Church on Sunday: The Heartbeat of Sveti Naum, Macedonia
If Family Feud featured a “Most important Macedonians” category (and I’m SURE they would), Sveti Naum would be in the top 6 answers. He and his contemporary, the better-known Saint Klementi, founded the country’s first important literary school and translated Greek Orthodox texts into the slavic language. Sveti Naum may not be as famous as Macedonian Michael Stoyanov (oldest brother on TV’s Blossom) but he’s pretty close.
In 900, Sveti Naum built a monastery overlooking Lake Ohrid and the impossibly clear River Drin. The monastery became known as a treatment center for the mentally ill and a peaceful place for pilgrimages. It’s still quite peaceful, but now the monastic rooms for rent have turned into an upscale hotel, the river features waterside cafes, and peacocks roam the grounds. We were there to see a bit of history-and let’s face, it, peacocks. They’re pretty cool, for birds. Macedonians seem to think so too since they’re on the 10-denar note.

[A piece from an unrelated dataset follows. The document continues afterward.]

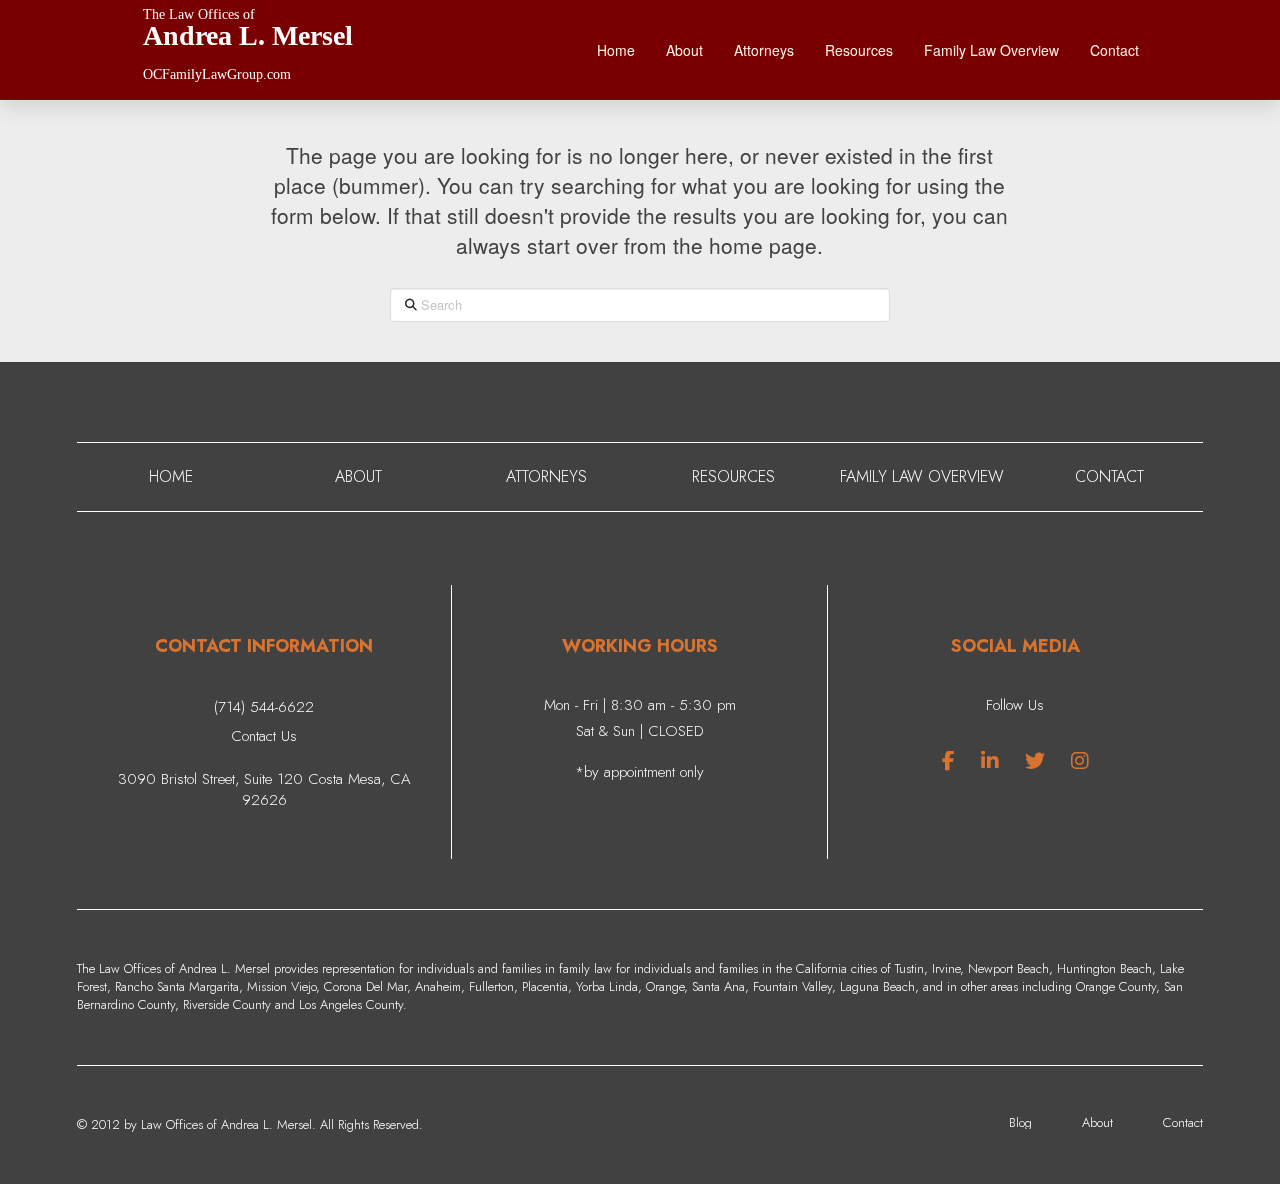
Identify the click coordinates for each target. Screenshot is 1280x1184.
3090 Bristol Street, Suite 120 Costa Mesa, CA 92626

We wanted to see the real thing, so we made the pleasant 40 minute drive from the town of Ohrid. Sveti Naum can also be reached by boat, which might be more picturesque. When we parked by the car entrance, we met a dubious “parking attendant” and walked through a gauntlet of souvenir kiosks before reaching the outer grounds of the monastery. It was a disconcerting welcome to an ancient place of worship. Yet the sight of Sveti Naum makes it all worth it.
The main church is quite small. Additional chambers were added over centuries, making it feel like a tiny labyrinth. The abbot was concluding a service when I arrived. I didn’t know if I could walk in or not, so I stood by the entrance to peer at his white and gold robes, listen to his chanting, and inhale the incense fumes drifting out of the church.
Taking photos is forbidden. I was alone in the church for a short period of time but decided it was better to simply enjoy the experience than to furtively snap pictures. (Maybe I’m getting soft.) The faded, dark frescoes have a spiritual quality that would have been hard to capture anyway. Many of the saints depicted were now blind, as their eyes were scratched out by the faithful who believed that the plaster could be used in potions to improve eyesight.
Sveti Naum is buried here, and his remains are in an antechamber filled with icons. It’s said that if you press your ear to his coffin, you can hear the muffled sounds of his still-thumping heart. The only sound I could hear was the odd mewing of peacocks outside; but I didn’t have to hear a thing to know that Sveti Naum was the heartbeat of Macedonia.
Survey says, it’s a Macedonian experience I’m glad we didn’t miss.